[BEGIN]

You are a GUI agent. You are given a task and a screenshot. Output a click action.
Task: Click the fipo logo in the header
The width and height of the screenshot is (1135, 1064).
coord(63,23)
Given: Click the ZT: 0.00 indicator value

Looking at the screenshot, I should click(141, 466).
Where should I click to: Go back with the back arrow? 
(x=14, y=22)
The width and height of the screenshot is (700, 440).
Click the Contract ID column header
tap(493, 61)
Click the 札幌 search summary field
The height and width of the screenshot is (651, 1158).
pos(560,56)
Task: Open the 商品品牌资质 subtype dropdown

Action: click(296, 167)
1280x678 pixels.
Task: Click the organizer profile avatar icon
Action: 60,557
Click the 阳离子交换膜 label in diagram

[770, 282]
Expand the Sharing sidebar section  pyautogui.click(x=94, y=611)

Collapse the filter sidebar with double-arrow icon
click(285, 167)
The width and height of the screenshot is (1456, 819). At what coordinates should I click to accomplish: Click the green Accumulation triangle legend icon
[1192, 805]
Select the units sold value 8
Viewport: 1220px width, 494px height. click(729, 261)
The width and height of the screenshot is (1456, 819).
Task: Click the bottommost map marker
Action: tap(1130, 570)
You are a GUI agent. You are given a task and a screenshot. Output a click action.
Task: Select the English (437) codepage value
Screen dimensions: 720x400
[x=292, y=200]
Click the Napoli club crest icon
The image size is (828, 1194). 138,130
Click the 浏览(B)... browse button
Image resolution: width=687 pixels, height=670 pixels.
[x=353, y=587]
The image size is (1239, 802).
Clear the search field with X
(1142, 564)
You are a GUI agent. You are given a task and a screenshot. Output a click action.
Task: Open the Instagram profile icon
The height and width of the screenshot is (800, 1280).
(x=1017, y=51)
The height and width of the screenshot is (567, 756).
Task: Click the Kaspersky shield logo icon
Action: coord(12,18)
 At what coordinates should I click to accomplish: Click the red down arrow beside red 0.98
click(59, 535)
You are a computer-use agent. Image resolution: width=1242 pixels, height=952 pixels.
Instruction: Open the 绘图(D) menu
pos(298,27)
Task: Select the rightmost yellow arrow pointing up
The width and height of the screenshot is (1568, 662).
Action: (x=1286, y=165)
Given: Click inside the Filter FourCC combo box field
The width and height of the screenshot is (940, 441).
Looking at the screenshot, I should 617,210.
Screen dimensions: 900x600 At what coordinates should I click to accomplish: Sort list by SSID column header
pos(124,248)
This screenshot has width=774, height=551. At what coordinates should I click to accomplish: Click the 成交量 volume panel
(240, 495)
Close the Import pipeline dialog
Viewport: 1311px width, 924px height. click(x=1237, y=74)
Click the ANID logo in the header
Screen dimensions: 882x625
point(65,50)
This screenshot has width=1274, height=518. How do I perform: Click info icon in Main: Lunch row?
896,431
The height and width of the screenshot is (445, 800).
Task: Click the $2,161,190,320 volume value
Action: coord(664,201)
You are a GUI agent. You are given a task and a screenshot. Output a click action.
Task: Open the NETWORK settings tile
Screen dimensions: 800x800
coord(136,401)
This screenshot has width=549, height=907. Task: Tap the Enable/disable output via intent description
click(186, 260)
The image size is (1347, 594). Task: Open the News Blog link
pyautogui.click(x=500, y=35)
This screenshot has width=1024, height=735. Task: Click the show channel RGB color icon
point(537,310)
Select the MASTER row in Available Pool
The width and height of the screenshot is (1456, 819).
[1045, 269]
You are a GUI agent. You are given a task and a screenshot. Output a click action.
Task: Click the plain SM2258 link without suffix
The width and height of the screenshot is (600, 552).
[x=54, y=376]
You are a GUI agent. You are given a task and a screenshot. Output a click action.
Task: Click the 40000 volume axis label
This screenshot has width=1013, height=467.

[END]

WHAT TO PRODUCE: Reproduce all of the material above verbatim, keeping every line and its order unchanged.

EXERCISE RESPONSE:
You are a GUI agent. You are given a task and a screenshot. Output a click action.
Task: Click the fipo logo in the header
The width and height of the screenshot is (1135, 1064).
coord(63,23)
Given: Click the ZT: 0.00 indicator value

Looking at the screenshot, I should click(141, 466).
Where should I click to: Go back with the back arrow? 
(x=14, y=22)
The width and height of the screenshot is (700, 440).
Click the Contract ID column header
tap(493, 61)
Click the 札幌 search summary field
The height and width of the screenshot is (651, 1158).
pos(560,56)
Task: Open the 商品品牌资质 subtype dropdown

Action: click(296, 167)
1280x678 pixels.
Task: Click the organizer profile avatar icon
Action: 60,557
Click the 阳离子交换膜 label in diagram

[770, 282]
Expand the Sharing sidebar section  pyautogui.click(x=94, y=611)

Collapse the filter sidebar with double-arrow icon
click(285, 167)
The width and height of the screenshot is (1456, 819). At what coordinates should I click to accomplish: Click the green Accumulation triangle legend icon
[1192, 805]
Select the units sold value 8
Viewport: 1220px width, 494px height. click(729, 261)
The width and height of the screenshot is (1456, 819).
Task: Click the bottommost map marker
Action: tap(1130, 570)
You are a GUI agent. You are given a task and a screenshot. Output a click action.
Task: Select the English (437) codepage value
Screen dimensions: 720x400
[x=292, y=200]
Click the Napoli club crest icon
The image size is (828, 1194). 138,130
Click the 浏览(B)... browse button
Image resolution: width=687 pixels, height=670 pixels.
[x=353, y=587]
The image size is (1239, 802).
Clear the search field with X
(1142, 564)
You are a GUI agent. You are given a task and a screenshot. Output a click action.
Task: Open the Instagram profile icon
The height and width of the screenshot is (800, 1280).
(x=1017, y=51)
The height and width of the screenshot is (567, 756).
Task: Click the Kaspersky shield logo icon
Action: coord(12,18)
 At what coordinates should I click to accomplish: Click the red down arrow beside red 0.98
click(59, 535)
You are a computer-use agent. Image resolution: width=1242 pixels, height=952 pixels.
Instruction: Open the 绘图(D) menu
pos(298,27)
Task: Select the rightmost yellow arrow pointing up
The width and height of the screenshot is (1568, 662).
Action: (x=1286, y=165)
Given: Click inside the Filter FourCC combo box field
The width and height of the screenshot is (940, 441).
Looking at the screenshot, I should 617,210.
Screen dimensions: 900x600 At what coordinates should I click to accomplish: Sort list by SSID column header
pos(124,248)
This screenshot has width=774, height=551. At what coordinates should I click to accomplish: Click the 成交量 volume panel
(240, 495)
Close the Import pipeline dialog
Viewport: 1311px width, 924px height. click(x=1237, y=74)
Click the ANID logo in the header
Screen dimensions: 882x625
point(65,50)
This screenshot has width=1274, height=518. How do I perform: Click info icon in Main: Lunch row?
896,431
The height and width of the screenshot is (445, 800).
Task: Click the $2,161,190,320 volume value
Action: coord(664,201)
You are a GUI agent. You are given a task and a screenshot. Output a click action.
Task: Open the NETWORK settings tile
Screen dimensions: 800x800
coord(136,401)
This screenshot has width=549, height=907. Task: Tap the Enable/disable output via intent description
click(186, 260)
The image size is (1347, 594). Task: Open the News Blog link
pyautogui.click(x=500, y=35)
This screenshot has width=1024, height=735. Task: Click the show channel RGB color icon
point(537,310)
Select the MASTER row in Available Pool
The width and height of the screenshot is (1456, 819).
[1045, 269]
You are a GUI agent. You are given a task and a screenshot. Output a click action.
Task: Click the plain SM2258 link without suffix
The width and height of the screenshot is (600, 552).
[x=54, y=376]
You are a GUI agent. You are given a task and a screenshot. Output a click action.
Task: Click the 40000 volume axis label
This screenshot has width=1013, height=467.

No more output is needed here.